One of the first to see lines on the surface of Mars was the Italian astronomer Giovanni Schiaparelli, who in 1877 said he’d observed seas and continents connected by linear structures, which he called canali. Schiaparelli seems to have thought the lines were natural—the word canali means “channels” in Italian. But the idea that they were artificial canals became widespread and culminated in three books written by the pioneering American astronomer Percival Lowell. Lowell proposed there was a vast network of irrigation canals on Mars that could only have been built by intelligent Martians. But observations by NASA’s Mariner space probes in the 1960s showed no such features, and it now seems the Martian canals were an optical illusion.
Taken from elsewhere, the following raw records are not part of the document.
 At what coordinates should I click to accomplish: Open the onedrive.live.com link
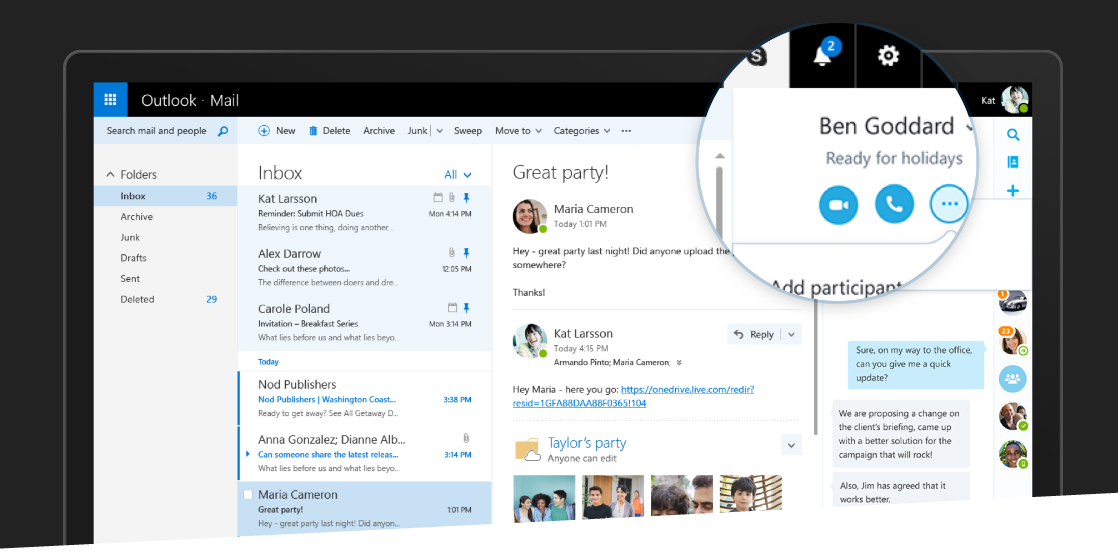[x=686, y=389]
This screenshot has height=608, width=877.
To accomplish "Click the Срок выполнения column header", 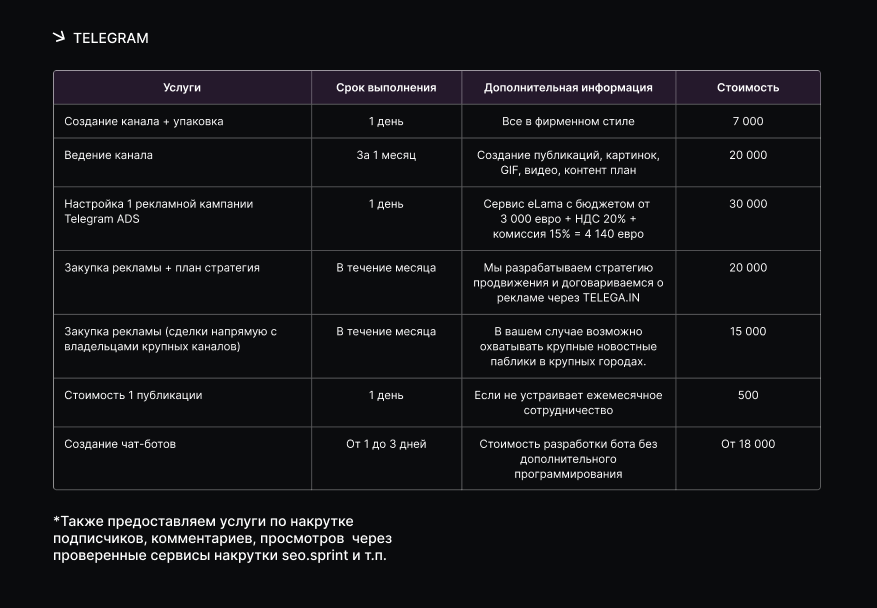I will point(386,88).
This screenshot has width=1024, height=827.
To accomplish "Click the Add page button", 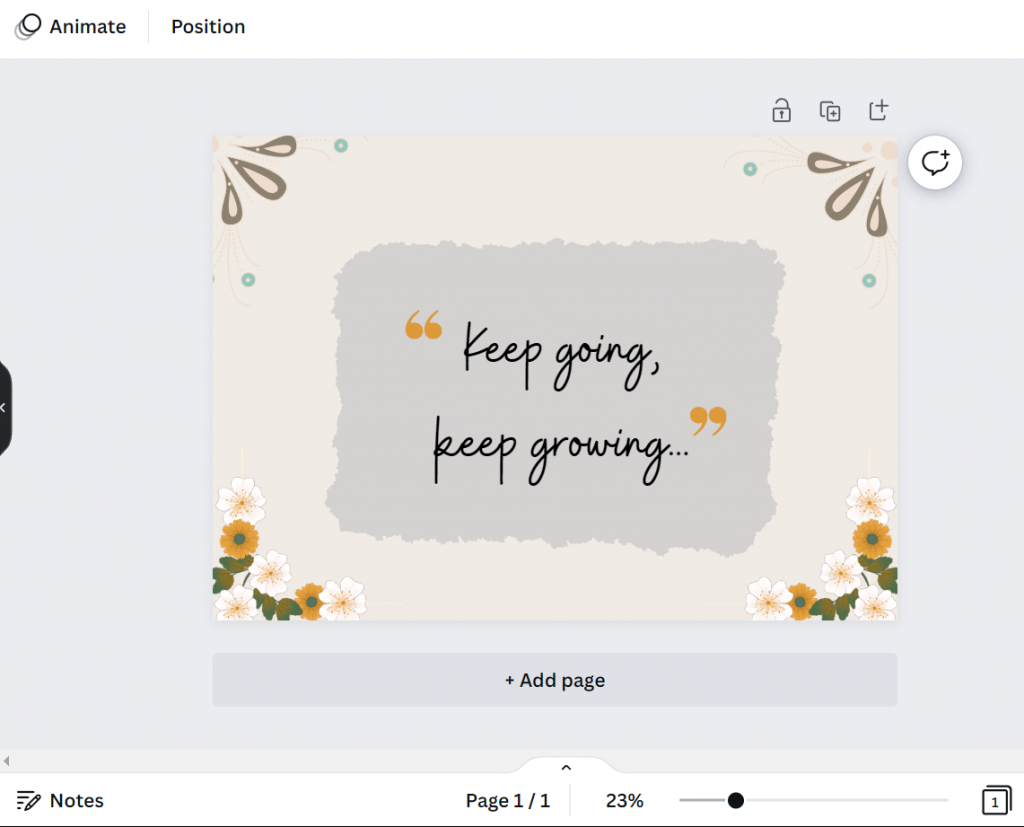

7. The steady-state theory

Almost all cosmologists now subscribe to the Big Bang theory, which proposes the universe began with the sudden expansion of a “cosmic egg” about 13.8 billion years ago. But many 20th-century theorists—including the eminent English astronomer Fred Hoyle, who developed the theory of stellar nucleosynthesis—preferred the steady-state theory, which proposed that the universe had no beginning and no end. Under the steady-state theory, new matter was continually being created in voids between stars and galaxies, thereby maintaining the density of matter in the expanding universe. But it was at odds with observation that found only newer galaxies at the edges of the universe; and it fell from favor after the 1964 discovery of the cosmic microwave background, which had been predicted by the Big Bang theory.

8. Alien radio

The discovery of the first pulsar—a “pulsating radio source”—by the Northern Irish astrophysicist Jocelyn Bell in 1967 was a perplexing development: No one could imagine how such a powerful radio source could repeat every one-and-a-third seconds. Bell’s discovery of a second pulsar a few weeks later quashed the notion that this was a radio signal from an alien intelligence; but the idea seems to have been taken seriously, at least for a day or two, and the first pulsar was given the name “LGM-1,” for “little green men.” Astronomers soon identified pulsars as rapidly rotating neutron stars.

9. A planet for Barnard’s Star

In the 1960s, the Dutch astronomer Piet van de Kamp announced he’d detected the first planet beyond our solar system around Barnard’s Star—a red dwarf relatively close to Earth and the fastest-moving star in our sky. Van de Kamp based his idea on wobbles in the star’s path, which he proposed showed the tug of an orbiting planet at least three times larger than Earth. Van de Kamp’s method had some similarities to the radial velocity method now often used to detect exoplanets. Radial velocity is measured by observing the gravitational wobbles on a star caused by their orbits. But astronomers determined that van de Kamp’s claims were in error; and while later observations have suggested there might indeed be an exoplanet around Barnard’s Star, it would have been too small for van de Kamp to have detected it.